Document segment >>
--------------------
The photos of Alexander Gardner

“The living that throng Broadway care little perhaps for the Dead at Antietam, but we fancy they would jostle less carelessly down the great thoroughfare, saunter less at their ease, were a few dripping bodies, fresh from the field, laid along the pavement.



Mr. Brady has done something to bring home to us the terrible reality and earnestness of war. If he has not brought bodies and laid them in our dooryards and along the streets, he has done something very like it. “

New York Times, October 20, 1862



In the days that followed the battle, Alexander Gardner and his assistants, notably James Gibson, photographed the aftermath of the Battle of Antietam.  For the first time in American history the human cost of battle would become public spectacle. The Matthew Brady studios put some these photos on display in New York that October following the battle. That showing has never been forgotten.

 

Over 23,000 Americans fell in battle that day. It was and remains the single bloodiest day in American history. But because of the work of Alexander Gardner and his assistants, a permanent record of that spectacle will forever be preserved.

 

Oliver Wendell Holmes stated, “It was so nearly like visiting the battlefield to look over these views, that all the emotions excited by the actual sight of the stained and sordid scene, strewed with rags and wrecks, came back to us, and we buried them in the recesses of our cabinets as we would have buried the mutilated remains of the dead they too vividly represented.” He was on that battlefield looking for his son, future Supreme Court Justice Oliver Wendell Holmes Jr.
--------------------
To do >> Reproduce everything in the passage on Alexander Gardner's Antietam photographs from "Mr. Brady has" down to "never been forgotten.", word for word. The lines that come next stand apart from the passage above.

[Collection entries]
--------------------
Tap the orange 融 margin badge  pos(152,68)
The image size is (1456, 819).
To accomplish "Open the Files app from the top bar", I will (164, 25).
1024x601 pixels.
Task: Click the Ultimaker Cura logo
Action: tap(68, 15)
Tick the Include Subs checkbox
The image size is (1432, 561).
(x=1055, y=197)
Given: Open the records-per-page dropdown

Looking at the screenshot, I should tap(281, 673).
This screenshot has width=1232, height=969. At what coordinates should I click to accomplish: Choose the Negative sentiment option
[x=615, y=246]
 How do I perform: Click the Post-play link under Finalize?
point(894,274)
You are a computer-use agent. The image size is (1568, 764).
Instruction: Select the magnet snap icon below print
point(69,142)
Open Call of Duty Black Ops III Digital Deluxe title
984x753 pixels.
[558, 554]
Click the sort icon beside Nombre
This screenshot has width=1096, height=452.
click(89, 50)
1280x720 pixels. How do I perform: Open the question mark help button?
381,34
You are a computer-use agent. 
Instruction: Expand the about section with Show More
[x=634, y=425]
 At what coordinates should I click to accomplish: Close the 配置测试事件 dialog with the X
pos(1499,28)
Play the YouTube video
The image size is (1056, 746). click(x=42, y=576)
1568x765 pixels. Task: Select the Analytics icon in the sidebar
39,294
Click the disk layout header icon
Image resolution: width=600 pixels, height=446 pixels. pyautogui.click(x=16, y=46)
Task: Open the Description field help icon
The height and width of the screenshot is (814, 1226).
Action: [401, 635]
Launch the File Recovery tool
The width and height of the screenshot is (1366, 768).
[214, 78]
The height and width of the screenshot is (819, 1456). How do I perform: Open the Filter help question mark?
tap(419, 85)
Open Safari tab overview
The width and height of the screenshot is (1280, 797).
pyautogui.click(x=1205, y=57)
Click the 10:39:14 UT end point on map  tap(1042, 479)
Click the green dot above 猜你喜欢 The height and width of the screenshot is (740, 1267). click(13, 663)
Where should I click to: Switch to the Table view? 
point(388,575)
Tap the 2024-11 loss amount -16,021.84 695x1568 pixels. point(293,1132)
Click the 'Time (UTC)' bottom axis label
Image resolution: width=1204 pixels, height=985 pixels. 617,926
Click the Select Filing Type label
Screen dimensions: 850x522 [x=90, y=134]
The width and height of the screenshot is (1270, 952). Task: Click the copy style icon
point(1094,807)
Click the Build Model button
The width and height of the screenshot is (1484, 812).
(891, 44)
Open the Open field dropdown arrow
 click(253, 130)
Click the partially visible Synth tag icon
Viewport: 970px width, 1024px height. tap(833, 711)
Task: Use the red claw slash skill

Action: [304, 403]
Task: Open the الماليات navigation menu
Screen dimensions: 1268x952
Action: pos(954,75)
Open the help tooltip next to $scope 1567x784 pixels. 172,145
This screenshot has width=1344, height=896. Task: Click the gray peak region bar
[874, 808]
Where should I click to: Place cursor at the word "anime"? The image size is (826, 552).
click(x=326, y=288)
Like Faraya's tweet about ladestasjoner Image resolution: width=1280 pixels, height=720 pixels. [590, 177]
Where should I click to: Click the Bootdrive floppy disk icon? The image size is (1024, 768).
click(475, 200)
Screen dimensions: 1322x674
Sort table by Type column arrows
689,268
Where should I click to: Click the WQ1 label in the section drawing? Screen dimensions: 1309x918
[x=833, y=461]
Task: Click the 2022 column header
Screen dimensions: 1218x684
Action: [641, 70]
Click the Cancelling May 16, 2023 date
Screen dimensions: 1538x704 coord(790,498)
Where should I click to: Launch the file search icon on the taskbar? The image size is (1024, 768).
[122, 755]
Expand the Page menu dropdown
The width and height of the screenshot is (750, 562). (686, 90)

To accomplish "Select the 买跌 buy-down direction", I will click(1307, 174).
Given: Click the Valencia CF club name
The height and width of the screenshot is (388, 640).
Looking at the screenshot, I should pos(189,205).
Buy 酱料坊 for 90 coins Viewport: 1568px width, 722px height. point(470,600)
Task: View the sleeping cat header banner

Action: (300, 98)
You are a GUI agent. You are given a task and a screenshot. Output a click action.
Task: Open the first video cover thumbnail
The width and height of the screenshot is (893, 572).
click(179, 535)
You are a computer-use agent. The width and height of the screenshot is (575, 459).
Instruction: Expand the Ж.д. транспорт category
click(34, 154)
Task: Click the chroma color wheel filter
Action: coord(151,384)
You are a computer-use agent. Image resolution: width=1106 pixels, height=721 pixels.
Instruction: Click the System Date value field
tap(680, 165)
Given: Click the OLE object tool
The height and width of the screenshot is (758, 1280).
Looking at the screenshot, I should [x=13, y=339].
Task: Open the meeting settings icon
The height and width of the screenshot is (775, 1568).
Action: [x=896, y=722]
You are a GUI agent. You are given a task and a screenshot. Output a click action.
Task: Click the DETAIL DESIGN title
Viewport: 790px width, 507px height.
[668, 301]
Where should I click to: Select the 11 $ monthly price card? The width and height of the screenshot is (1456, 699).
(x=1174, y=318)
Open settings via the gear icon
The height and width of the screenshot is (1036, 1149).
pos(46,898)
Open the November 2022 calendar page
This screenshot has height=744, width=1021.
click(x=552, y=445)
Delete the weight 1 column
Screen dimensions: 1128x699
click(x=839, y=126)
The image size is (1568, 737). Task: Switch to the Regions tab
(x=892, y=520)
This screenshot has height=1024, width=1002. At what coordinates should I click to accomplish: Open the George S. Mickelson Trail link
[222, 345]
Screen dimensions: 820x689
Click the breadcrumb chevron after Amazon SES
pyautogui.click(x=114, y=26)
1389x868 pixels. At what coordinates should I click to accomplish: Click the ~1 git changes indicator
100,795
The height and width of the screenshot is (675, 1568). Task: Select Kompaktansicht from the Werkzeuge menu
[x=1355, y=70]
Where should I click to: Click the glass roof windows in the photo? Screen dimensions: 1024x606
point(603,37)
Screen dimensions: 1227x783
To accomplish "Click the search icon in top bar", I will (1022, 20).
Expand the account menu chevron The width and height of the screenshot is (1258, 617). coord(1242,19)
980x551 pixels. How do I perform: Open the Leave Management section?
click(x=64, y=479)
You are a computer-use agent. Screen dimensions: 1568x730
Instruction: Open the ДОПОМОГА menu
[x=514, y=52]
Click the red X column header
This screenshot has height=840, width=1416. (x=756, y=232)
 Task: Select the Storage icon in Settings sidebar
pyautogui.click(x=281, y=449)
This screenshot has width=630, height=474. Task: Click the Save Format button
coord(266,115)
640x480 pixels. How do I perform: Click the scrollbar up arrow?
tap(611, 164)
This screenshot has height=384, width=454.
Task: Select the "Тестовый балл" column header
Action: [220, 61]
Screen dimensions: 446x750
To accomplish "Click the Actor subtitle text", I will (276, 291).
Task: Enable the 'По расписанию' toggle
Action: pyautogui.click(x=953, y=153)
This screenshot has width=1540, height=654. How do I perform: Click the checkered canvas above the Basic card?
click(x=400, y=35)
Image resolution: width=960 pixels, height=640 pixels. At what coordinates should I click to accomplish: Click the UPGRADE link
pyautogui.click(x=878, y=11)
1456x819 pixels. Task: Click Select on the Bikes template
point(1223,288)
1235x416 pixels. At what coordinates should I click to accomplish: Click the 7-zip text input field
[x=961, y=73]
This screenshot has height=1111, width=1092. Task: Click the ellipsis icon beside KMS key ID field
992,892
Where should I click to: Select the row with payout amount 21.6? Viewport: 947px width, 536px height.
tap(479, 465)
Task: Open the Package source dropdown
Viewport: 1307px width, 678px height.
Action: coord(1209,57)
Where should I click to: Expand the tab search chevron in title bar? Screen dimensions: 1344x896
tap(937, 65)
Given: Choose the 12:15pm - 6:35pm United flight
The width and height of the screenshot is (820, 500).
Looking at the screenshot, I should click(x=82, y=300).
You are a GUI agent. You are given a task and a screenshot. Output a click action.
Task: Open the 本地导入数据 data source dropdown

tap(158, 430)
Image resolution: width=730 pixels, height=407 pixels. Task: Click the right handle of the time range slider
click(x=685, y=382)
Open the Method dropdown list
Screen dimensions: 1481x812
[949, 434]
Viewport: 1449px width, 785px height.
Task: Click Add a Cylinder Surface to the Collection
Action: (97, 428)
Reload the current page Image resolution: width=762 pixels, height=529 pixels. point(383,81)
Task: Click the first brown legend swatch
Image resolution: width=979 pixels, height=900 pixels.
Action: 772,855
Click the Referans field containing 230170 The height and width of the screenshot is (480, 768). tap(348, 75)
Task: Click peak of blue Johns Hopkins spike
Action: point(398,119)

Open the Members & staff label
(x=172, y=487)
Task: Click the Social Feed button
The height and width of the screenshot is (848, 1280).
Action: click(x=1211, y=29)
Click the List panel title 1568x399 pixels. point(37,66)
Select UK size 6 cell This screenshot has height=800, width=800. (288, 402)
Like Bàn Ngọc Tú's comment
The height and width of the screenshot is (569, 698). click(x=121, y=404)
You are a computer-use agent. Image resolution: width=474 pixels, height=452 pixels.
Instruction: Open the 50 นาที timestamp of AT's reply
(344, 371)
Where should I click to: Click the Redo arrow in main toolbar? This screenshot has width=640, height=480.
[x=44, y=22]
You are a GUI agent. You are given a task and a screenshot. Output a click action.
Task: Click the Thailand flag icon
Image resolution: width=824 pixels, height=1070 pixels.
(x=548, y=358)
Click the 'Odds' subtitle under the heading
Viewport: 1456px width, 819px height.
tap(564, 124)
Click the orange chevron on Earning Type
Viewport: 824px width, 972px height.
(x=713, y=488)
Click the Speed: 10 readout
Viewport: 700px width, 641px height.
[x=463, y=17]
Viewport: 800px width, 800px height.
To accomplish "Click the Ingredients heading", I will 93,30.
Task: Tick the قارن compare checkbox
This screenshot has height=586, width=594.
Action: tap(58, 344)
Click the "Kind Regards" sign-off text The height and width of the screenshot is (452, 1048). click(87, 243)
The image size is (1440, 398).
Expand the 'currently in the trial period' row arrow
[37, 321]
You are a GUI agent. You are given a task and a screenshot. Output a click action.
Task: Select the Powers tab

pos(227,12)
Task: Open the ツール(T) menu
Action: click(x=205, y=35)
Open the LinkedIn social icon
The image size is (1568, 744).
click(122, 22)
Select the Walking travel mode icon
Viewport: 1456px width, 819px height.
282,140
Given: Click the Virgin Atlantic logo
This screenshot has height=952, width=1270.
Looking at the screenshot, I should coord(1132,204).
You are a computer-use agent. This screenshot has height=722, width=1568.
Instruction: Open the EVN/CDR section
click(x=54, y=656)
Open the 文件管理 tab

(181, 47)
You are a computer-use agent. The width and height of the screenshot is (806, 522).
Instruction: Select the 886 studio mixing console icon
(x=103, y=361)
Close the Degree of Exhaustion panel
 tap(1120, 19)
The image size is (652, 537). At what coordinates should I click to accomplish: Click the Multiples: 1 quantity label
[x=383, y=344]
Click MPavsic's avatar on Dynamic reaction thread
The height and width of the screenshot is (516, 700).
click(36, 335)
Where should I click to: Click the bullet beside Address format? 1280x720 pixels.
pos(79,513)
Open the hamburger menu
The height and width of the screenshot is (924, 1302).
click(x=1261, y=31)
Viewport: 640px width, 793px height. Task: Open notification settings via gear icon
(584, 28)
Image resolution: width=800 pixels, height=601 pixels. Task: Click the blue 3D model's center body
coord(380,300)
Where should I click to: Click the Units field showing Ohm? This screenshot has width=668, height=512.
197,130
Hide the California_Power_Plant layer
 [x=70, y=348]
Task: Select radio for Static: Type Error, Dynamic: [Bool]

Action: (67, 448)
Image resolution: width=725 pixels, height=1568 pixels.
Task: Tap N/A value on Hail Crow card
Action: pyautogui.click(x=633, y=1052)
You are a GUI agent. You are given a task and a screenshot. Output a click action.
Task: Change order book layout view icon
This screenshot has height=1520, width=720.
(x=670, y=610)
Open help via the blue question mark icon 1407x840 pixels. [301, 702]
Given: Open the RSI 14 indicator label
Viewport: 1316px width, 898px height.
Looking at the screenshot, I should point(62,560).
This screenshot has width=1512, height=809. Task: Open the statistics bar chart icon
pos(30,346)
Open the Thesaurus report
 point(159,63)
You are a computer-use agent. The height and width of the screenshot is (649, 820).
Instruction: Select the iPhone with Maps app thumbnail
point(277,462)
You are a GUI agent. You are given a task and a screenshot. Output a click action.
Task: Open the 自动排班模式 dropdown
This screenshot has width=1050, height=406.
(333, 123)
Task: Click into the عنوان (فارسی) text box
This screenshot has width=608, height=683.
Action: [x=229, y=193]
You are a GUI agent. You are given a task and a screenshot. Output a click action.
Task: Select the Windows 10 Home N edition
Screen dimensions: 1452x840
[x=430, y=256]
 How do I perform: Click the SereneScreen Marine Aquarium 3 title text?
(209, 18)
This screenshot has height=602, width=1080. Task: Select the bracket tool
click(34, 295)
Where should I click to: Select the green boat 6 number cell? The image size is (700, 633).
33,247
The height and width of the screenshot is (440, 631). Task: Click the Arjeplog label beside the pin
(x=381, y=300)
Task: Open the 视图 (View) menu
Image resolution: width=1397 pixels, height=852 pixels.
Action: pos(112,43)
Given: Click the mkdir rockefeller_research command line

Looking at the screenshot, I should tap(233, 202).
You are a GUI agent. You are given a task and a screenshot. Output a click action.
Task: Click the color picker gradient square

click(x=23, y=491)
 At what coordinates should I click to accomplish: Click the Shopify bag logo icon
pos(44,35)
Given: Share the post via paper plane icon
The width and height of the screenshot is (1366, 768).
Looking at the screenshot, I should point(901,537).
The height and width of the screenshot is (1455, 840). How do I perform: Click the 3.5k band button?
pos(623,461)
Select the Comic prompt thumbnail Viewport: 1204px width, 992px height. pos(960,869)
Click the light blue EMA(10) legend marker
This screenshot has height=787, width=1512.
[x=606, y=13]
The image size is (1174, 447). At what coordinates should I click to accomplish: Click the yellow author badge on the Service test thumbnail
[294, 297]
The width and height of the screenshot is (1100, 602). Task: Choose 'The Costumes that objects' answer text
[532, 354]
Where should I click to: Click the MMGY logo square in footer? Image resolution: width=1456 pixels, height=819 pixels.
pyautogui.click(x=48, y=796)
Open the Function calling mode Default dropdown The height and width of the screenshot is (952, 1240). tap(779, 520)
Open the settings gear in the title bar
--------------------
Solution for this problem >>
Mr. Brady has done something to bring home to us the terrible reality and earnestness of war. If he has not brought bodies and laid them in our dooryards and along the streets, he has done something very like it. “

New York Times, October 20, 1862



In the days that followed the battle, Alexander Gardner and his assistants, notably James Gibson, photographed the aftermath of the Battle of Antietam.  For the first time in American history the human cost of battle would become public spectacle. The Matthew Brady studios put some these photos on display in New York that October following the battle. That showing has never been forgotten.